PROBLEM DETAILS:
Only one stretch of the data below is wanted: the lines from the one with "นโยบายคุกกี้ (1093, 1425)" through the one with "[facebook] (1436, 516)", repeated exactly.

________________________

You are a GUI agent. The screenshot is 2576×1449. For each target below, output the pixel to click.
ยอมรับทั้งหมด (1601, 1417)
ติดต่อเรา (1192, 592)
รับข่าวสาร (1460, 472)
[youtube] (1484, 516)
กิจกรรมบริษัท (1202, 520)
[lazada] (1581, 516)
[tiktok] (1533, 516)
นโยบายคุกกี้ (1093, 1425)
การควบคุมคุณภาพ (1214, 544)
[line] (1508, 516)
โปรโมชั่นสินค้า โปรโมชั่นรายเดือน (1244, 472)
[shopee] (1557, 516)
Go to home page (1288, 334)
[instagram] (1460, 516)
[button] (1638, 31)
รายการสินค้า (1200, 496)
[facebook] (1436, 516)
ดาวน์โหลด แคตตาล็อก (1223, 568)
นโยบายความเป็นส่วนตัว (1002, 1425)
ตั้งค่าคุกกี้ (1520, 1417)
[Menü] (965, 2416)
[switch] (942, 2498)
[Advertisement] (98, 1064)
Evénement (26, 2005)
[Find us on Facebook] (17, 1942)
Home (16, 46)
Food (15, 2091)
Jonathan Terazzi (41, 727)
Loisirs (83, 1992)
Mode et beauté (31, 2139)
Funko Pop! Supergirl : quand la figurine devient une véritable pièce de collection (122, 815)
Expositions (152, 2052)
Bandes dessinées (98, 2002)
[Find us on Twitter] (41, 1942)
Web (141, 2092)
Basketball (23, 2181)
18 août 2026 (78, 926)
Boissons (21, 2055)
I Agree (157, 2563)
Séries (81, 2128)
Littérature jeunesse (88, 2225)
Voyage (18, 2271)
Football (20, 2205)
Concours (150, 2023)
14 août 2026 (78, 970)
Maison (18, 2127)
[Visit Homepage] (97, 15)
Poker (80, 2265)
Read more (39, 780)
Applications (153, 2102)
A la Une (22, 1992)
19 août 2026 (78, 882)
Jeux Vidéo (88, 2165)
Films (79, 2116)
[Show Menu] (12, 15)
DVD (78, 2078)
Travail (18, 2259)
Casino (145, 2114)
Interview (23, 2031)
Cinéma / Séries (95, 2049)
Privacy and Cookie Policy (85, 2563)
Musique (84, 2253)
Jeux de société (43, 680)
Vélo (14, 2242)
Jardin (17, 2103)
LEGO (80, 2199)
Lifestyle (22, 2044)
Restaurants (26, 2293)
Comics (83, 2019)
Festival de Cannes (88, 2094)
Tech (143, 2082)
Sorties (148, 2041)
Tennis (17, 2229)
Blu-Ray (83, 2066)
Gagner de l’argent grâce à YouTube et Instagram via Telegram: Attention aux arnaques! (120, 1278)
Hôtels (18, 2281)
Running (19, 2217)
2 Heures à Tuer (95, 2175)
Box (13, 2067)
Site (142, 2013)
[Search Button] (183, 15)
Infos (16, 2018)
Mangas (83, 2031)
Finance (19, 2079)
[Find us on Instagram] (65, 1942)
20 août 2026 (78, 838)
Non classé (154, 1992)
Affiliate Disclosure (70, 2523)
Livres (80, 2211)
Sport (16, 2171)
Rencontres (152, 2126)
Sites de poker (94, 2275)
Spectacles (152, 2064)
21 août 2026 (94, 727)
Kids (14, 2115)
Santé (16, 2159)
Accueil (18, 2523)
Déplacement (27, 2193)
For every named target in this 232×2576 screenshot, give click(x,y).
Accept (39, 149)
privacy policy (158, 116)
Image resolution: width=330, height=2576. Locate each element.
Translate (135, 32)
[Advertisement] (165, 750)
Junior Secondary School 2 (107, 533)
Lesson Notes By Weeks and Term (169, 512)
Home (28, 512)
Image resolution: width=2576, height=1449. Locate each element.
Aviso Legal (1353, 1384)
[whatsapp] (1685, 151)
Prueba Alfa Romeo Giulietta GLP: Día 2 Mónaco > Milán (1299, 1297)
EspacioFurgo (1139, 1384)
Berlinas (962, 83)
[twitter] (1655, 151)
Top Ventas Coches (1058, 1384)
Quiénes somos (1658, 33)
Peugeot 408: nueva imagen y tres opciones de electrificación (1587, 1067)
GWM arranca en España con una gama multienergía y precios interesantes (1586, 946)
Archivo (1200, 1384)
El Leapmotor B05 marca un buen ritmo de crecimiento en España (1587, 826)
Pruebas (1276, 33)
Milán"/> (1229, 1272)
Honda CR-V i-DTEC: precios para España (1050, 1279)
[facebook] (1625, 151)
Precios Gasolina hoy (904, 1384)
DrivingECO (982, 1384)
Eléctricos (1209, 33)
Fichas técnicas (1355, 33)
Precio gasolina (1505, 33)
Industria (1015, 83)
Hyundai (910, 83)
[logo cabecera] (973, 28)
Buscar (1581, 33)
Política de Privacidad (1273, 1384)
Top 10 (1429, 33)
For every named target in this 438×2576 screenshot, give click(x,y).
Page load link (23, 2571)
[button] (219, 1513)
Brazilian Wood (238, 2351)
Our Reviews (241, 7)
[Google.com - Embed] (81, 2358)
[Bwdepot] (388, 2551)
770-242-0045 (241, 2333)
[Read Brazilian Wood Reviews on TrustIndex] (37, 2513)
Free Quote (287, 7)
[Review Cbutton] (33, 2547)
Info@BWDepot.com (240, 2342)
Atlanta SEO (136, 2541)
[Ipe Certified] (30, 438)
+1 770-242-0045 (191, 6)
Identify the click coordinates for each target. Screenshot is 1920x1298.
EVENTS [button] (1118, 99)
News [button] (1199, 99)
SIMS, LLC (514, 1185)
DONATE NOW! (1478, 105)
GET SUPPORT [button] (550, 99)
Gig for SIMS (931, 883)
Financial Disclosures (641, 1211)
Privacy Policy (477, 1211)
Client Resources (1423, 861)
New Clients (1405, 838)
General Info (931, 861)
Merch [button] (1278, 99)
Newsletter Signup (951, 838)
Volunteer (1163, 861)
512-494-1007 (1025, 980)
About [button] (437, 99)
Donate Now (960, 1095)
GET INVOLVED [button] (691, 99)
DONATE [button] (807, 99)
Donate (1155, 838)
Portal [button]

________________________

REPLY:
นโยบายคุกกี้ (1093, 1425)
การควบคุมคุณภาพ (1214, 544)
[line] (1508, 516)
โปรโมชั่นสินค้า โปรโมชั่นรายเดือน (1244, 472)
[shopee] (1557, 516)
Go to home page (1288, 334)
[instagram] (1460, 516)
[button] (1638, 31)
รายการสินค้า (1200, 496)
[facebook] (1436, 516)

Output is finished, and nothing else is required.